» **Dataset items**

---

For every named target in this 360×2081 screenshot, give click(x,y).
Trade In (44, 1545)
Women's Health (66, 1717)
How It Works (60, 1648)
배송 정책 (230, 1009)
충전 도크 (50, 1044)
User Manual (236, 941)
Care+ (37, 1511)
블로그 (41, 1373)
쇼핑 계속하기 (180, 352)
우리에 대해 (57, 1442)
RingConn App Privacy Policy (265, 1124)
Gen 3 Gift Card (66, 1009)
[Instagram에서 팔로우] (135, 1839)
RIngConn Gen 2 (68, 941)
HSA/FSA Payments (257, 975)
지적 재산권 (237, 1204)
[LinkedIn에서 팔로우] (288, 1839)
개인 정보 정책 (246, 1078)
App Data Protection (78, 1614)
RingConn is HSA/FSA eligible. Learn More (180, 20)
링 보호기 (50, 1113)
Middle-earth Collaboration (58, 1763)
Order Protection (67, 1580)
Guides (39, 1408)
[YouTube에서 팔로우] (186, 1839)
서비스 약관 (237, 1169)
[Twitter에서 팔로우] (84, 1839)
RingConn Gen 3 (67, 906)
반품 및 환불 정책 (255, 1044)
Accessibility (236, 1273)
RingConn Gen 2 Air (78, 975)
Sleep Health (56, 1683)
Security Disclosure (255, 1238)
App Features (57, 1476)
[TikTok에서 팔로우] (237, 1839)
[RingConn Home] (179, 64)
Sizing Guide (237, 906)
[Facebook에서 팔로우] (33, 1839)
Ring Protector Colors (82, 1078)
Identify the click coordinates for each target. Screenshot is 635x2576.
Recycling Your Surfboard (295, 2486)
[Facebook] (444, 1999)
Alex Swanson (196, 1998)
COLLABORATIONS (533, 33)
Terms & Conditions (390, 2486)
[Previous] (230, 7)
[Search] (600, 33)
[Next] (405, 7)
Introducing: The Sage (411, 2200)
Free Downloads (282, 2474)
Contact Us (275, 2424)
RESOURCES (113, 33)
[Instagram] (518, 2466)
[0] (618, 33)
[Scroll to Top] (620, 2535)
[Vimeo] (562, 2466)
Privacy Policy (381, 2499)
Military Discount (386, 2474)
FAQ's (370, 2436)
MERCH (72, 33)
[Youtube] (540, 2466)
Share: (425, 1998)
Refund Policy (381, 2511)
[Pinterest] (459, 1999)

---

» **AIM OF THE TASK**
In this exercise, the data above is to be printed exactly.

» **ANSWER TO THE EXERCISE**
For every named target in this 360×2081 screenshot, give click(x,y).
Trade In (44, 1545)
Women's Health (66, 1717)
How It Works (60, 1648)
배송 정책 (230, 1009)
충전 도크 (50, 1044)
User Manual (236, 941)
Care+ (37, 1511)
블로그 (41, 1373)
쇼핑 계속하기 (180, 352)
우리에 대해 (57, 1442)
RingConn App Privacy Policy (265, 1124)
Gen 3 Gift Card (66, 1009)
[Instagram에서 팔로우] (135, 1839)
RIngConn Gen 2 (68, 941)
HSA/FSA Payments (257, 975)
지적 재산권 (237, 1204)
[LinkedIn에서 팔로우] (288, 1839)
개인 정보 정책 (246, 1078)
App Data Protection (78, 1614)
RingConn is HSA/FSA eligible. Learn More (180, 20)
링 보호기 (50, 1113)
Middle-earth Collaboration (58, 1763)
Order Protection (67, 1580)
Guides (39, 1408)
[YouTube에서 팔로우] (186, 1839)
서비스 약관 (237, 1169)
[Twitter에서 팔로우] (84, 1839)
RingConn Gen 3 (67, 906)
반품 및 환불 정책 (255, 1044)
Accessibility (236, 1273)
RingConn Gen 2 Air (78, 975)
Sleep Health (56, 1683)
Security Disclosure (255, 1238)
App Features (57, 1476)
[TikTok에서 팔로우] (237, 1839)
[RingConn Home] (179, 64)
Sizing Guide (237, 906)
[Facebook에서 팔로우] (33, 1839)
Ring Protector Colors (82, 1078)
Identify the click coordinates for each target. Screenshot is 635x2576.
Recycling Your Surfboard (295, 2486)
[Facebook] (444, 1999)
Alex Swanson (196, 1998)
COLLABORATIONS (533, 33)
Terms & Conditions (390, 2486)
[Previous] (230, 7)
[Search] (600, 33)
[Next] (405, 7)
Introducing: The Sage (411, 2200)
Free Downloads (282, 2474)
Contact Us (275, 2424)
RESOURCES (113, 33)
[Instagram] (518, 2466)
[0] (618, 33)
[Scroll to Top] (620, 2535)
[Vimeo] (562, 2466)
Privacy Policy (381, 2499)
Military Discount (386, 2474)
FAQ's (370, 2436)
MERCH (72, 33)
[Youtube] (540, 2466)
Share: (425, 1998)
Refund Policy (381, 2511)
[Pinterest] (459, 1999)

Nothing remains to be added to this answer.